Since a "mainline Protestant" church is not likely to have many, if any, Trump fans, and Catholic churches tend to have very openly Pro-Life people, I'm going to guess that ismnotwasm's daughter somehow wandered into an Evangelical church without realizing many Evangelicals are Trump voters, agreeing with most of his policies. As facially odd as this seems to me, at the same time, most Evangelical churches violate Prog stereotypes and do not talk specifically political topics. I'm guessing Ohio-daughter was in an Evangelical church whose sermons and such focused on spiritual life and growth rather than political figures who will be off the national political scene in less than a decade.
In my earlier half of life, I was a semi-regular church-goer (the Baptist flavor). And in all of my time, I only ever heard a political statement from one Pastor, ever. It was a short blip in the sermon at the end, and not even really part of the sermon. Apparently the IRS was playing games with the church and he was asking for support. Regardless, I thought it was inappropriate to speak of it at the time he did. Those topics are for discussion in meetings, not Sunday sermon, and most other attendees appears a little set back by the comment due to it's placement. The "incident" wasn't even discussed afterwords.

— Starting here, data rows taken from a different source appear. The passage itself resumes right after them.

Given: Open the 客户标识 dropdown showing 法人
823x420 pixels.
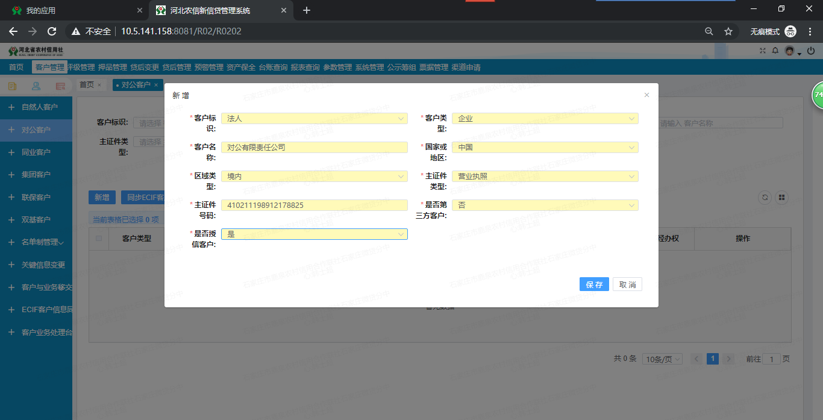Looking at the screenshot, I should pyautogui.click(x=314, y=119).
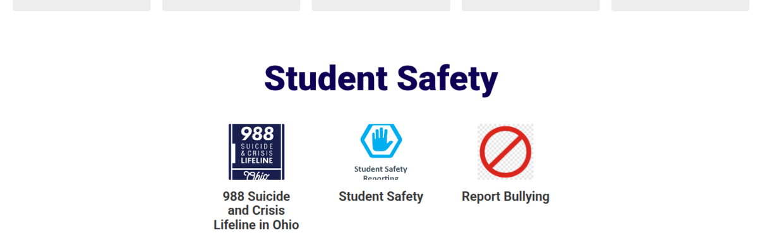Click the first gray card at top left

click(x=81, y=5)
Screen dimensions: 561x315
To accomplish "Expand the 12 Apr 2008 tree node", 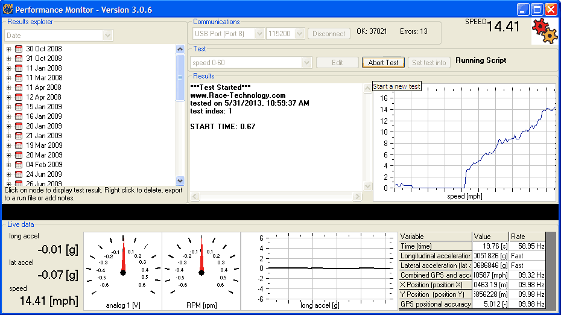I will click(x=9, y=97).
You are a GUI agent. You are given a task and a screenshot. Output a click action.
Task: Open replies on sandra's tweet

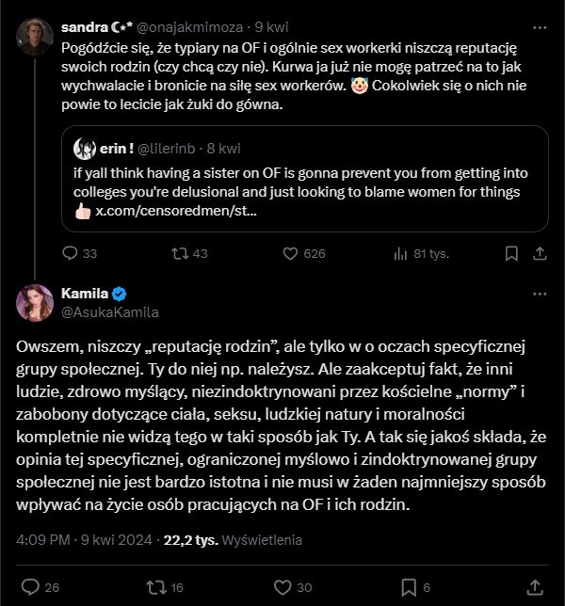79,253
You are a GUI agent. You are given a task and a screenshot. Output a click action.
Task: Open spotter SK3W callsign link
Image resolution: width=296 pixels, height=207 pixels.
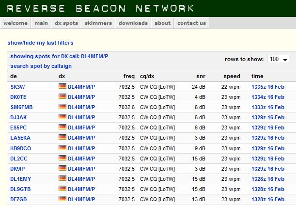pos(17,87)
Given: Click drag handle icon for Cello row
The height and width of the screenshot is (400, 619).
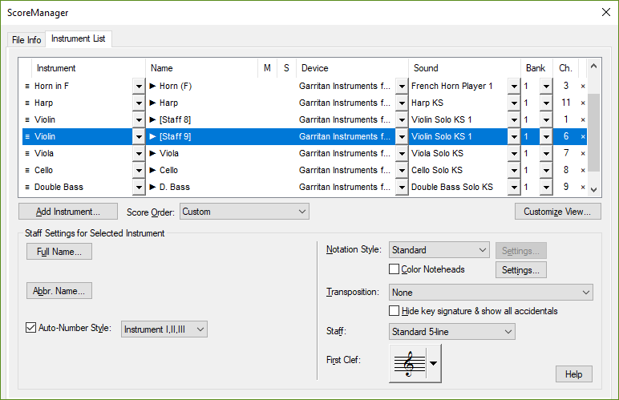Looking at the screenshot, I should tap(26, 170).
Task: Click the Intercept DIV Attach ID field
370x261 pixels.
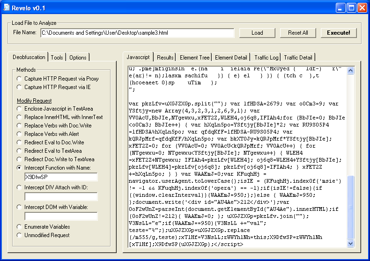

It is very rare for church members to ever bring up politics, even at extra curricular events as it is a frowned upon topic, and would be considered borderline blasphemy to bring such a topic into the church. It is not why we go there. It is, in fact, one of the topics we purposefully leave behind so that church services can be taken in for the intended purpose, free from poisonous influences that are unrelated to the worship of God.